House AmeriCorps backers plan effort to raise funding
House Appropriations Committee Democrats, led by Rep. Norman Dicks of Washington, were set Monday to offer an amendment that would add $100 million in funding for AmeriCorps as the panel took up the fiscal 2003 supplemental spending bill, aides said.
Along with co-sponsors Reps. David Price of North Carolina, a member of the VA-HUD Appropriations Subcommittee, which funds AmeriCorps, and Rosa DeLauro of Connecticut, co-chairwoman of the Democratic Steering and Policy Committee, Dicks tried to drum up support for the amendment Monday on both sides of the aisle.
House GOP and committee leaders were expected to try to head off possible Republican defections, although GOP Reps. John Sweeney of New York and David Vitter of Louisiana have signed letters in support of additional AmeriCorps funding. Their spokesmen could not be reached for comment Monday afternoon about whether Sweeney and Vitter would support Dicks' amendment.

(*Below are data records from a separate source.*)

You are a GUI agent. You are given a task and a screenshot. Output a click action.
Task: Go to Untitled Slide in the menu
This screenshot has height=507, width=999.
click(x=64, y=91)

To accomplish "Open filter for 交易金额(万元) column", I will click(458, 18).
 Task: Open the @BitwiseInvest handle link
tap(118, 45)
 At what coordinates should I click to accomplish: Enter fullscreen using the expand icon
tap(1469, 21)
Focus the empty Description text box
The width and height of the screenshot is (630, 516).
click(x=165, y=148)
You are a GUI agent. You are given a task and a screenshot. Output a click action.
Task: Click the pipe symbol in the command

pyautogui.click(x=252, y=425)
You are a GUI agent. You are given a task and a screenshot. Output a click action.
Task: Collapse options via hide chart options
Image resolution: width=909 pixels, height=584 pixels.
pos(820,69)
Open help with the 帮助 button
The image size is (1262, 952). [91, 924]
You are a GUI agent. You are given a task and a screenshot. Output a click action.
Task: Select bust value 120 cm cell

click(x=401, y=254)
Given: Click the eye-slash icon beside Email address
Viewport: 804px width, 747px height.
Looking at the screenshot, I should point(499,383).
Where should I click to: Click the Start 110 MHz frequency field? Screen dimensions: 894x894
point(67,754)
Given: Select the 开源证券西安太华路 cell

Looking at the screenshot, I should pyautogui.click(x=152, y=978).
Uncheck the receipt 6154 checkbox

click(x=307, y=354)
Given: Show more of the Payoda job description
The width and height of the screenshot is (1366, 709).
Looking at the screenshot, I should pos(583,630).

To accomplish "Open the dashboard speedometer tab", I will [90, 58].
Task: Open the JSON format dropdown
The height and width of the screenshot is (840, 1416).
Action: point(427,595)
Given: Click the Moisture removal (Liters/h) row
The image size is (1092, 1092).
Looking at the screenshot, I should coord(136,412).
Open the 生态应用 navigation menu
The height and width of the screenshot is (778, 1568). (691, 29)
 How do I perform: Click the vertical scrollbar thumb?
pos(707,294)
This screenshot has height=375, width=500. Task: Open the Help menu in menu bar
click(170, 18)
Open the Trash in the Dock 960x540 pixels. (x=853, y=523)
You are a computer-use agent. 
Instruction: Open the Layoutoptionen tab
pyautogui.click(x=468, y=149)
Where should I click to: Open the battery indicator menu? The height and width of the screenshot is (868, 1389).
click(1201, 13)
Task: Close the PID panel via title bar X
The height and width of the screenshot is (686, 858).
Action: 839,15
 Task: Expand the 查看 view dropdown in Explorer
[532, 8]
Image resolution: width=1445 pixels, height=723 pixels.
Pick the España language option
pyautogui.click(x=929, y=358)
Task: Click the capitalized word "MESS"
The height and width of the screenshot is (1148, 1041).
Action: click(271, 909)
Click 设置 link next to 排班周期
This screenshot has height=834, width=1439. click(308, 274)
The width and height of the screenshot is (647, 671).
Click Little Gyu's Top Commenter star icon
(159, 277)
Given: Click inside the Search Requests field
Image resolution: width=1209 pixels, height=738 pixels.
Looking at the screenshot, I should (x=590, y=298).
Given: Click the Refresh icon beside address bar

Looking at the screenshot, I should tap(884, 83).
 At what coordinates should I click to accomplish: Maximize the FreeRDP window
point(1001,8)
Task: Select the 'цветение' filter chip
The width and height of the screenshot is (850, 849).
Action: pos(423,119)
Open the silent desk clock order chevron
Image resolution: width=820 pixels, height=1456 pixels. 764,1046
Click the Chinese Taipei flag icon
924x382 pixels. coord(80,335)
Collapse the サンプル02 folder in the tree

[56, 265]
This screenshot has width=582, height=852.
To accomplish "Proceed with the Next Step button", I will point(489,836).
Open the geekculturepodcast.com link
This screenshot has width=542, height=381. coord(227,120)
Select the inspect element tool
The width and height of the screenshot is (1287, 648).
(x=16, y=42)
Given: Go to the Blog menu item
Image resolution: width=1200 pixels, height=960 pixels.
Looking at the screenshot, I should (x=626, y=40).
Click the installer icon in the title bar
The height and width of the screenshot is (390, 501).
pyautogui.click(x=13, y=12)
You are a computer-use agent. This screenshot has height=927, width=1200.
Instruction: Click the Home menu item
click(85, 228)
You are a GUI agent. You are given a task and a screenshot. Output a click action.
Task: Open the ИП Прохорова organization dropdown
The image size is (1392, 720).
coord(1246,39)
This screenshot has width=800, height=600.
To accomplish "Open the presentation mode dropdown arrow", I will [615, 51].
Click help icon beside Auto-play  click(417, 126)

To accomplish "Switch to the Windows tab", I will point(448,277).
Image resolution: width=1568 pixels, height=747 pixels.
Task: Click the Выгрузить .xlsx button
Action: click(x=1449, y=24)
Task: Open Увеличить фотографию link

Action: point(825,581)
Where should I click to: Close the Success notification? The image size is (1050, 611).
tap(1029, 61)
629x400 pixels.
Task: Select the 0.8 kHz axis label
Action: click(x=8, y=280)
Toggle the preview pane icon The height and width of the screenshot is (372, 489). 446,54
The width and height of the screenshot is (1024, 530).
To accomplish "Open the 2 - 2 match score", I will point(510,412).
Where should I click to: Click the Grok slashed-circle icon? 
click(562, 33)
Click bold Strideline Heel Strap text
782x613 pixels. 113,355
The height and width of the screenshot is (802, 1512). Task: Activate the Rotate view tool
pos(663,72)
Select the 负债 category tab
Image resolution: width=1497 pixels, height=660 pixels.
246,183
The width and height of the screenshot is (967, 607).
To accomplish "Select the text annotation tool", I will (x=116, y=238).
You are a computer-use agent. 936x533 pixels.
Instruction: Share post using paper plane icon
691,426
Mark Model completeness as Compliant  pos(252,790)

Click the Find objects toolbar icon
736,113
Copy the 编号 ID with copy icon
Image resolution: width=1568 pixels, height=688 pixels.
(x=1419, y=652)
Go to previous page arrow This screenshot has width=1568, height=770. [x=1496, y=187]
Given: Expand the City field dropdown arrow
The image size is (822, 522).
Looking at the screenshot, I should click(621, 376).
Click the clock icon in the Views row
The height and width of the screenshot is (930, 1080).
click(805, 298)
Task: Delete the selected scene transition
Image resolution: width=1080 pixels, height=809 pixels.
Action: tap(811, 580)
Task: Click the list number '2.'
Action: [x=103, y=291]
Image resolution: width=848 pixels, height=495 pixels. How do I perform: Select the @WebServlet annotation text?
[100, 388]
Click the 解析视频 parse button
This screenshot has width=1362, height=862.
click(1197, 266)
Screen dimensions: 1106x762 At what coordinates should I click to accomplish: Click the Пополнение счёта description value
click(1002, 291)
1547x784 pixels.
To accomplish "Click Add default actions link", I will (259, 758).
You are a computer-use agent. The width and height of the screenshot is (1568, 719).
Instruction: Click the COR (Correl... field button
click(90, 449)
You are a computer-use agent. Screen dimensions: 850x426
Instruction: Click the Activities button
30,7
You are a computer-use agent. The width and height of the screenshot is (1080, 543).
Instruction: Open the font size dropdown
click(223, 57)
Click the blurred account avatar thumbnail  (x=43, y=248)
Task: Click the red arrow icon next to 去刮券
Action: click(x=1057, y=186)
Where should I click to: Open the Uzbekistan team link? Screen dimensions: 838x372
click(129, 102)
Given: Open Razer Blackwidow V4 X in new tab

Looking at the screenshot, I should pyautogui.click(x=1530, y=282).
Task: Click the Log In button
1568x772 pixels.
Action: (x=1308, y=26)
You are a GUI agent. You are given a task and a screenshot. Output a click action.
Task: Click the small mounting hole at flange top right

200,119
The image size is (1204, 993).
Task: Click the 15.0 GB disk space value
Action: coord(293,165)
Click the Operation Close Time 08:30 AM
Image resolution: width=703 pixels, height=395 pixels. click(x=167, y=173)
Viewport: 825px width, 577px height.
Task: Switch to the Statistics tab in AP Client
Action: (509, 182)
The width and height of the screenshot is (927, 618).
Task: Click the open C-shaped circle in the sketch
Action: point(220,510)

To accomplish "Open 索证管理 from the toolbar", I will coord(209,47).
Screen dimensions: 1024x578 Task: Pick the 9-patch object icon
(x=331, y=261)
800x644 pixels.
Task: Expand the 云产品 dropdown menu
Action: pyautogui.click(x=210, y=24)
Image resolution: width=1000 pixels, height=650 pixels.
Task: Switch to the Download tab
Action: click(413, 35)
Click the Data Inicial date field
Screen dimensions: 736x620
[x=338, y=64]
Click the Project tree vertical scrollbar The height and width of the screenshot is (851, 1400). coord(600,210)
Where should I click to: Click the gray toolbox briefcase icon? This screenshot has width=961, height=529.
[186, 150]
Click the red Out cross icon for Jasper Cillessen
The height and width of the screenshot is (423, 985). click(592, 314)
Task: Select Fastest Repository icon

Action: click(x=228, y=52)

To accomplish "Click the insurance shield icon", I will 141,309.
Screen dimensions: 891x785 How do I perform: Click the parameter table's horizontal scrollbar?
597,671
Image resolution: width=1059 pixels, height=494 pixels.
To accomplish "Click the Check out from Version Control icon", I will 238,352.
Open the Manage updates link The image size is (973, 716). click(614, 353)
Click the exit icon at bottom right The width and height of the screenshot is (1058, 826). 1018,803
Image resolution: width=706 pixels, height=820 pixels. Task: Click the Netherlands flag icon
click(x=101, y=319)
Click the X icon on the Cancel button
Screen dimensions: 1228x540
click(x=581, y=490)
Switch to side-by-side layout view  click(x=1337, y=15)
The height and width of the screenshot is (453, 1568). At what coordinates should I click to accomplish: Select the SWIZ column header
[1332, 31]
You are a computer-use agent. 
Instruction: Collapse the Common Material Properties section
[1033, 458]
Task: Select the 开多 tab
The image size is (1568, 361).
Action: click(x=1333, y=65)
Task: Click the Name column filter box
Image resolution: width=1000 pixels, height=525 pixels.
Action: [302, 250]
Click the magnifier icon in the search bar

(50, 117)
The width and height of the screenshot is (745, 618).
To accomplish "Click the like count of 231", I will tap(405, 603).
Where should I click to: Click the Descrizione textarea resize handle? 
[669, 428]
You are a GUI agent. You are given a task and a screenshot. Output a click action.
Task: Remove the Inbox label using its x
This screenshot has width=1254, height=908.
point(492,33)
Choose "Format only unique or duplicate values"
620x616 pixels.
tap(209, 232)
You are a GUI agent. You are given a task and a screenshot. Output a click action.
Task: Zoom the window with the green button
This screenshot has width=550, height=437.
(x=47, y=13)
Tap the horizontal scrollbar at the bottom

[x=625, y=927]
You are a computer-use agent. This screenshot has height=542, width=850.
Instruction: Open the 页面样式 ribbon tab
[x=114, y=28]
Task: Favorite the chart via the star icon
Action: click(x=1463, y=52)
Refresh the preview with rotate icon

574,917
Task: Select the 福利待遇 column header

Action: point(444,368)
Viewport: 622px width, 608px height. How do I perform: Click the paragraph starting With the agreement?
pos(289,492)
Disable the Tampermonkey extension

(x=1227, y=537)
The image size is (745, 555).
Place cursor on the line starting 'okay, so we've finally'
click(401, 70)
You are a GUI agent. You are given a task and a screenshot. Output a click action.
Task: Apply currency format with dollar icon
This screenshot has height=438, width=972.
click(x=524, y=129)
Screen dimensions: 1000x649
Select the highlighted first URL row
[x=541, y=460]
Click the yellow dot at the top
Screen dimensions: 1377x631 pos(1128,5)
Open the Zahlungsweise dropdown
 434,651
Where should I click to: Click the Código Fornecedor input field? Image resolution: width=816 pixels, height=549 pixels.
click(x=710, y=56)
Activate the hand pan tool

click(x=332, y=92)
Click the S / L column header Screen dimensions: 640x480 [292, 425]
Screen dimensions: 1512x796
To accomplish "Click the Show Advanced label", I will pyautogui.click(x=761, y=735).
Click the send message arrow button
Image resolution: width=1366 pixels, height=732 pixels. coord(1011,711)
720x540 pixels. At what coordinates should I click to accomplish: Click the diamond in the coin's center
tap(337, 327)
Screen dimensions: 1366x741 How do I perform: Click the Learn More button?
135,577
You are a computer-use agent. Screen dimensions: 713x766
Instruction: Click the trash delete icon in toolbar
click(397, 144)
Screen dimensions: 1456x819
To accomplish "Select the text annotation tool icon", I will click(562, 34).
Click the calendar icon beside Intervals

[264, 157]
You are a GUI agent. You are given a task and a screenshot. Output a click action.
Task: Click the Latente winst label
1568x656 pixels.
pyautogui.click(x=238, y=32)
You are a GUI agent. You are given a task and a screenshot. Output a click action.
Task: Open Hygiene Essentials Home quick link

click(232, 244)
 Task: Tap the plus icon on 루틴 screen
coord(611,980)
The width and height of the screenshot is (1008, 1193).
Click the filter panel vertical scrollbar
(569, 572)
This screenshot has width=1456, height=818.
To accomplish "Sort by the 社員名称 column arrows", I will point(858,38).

In all, 224 House members have signed letters supporting an extra $100 million in 2003 supplemental funding for AmeriCorps, including 22 members of the Appropriations Committee. But the Dicks amendment faces long odds, given opposition from the White House and GOP leaders.
House Speaker Dennis Hastert, R-Ill., said on "Meet the Press" Sunday, "I want to see some justification, what that $100 million would do before we spend it." But Hastert also gave himself some wriggle room by adding, "I'm always open to it."
A spokesman for VA-HUD Appropriations Subcommittee Chairman James Walsh, R-N.Y., who also opposes supplemental funding for AmeriCorps, said: "This has got to be about accountability and reform. We still don't know what the true needs are."
Accounting errors by the Corporation for National and Community Service, which runs the AmeriCorps volunteer program, have resulted in significant program and position cuts, and backers said emergency funding is necessary to stabilize the program until reforms are authorized later this year.
Senate Appropriations Committee Chairman Ted Stevens, R-Alaska, included the $100 million in that chamber's version of the 2003 supplemental, for a total of $2 billion. The Senate supplemental spending bill was attached to the fiscal 2004 Legislative Branch appropriations bill. The administration requested $1.9 billion in the supplemental, mostly for the Federal Emergency Management Agency and wildfire suppression. The White House did not request AmeriCorps money.
The House Appropriations Committee was also scheduled Monday night to take up the $90 billion 2004 VA-HUD spending measure, which includes $363.4 million for AmeriCorps. That represents a $37.2 million increase over last year's enacted level, Walsh's spokesman noted.
Meanwhile, the Senate began debate Monday on a $28.5 billion 2004 Homeland Security funding measure. The White House issued a statement of administration policy supporting the bill, but noted that it exceeds President Bush's request by $1 billion, and also that a section of the measure could hamper the administration's managerial flexibility by preventing the Homeland Security secretary from making temporary staff reassignments.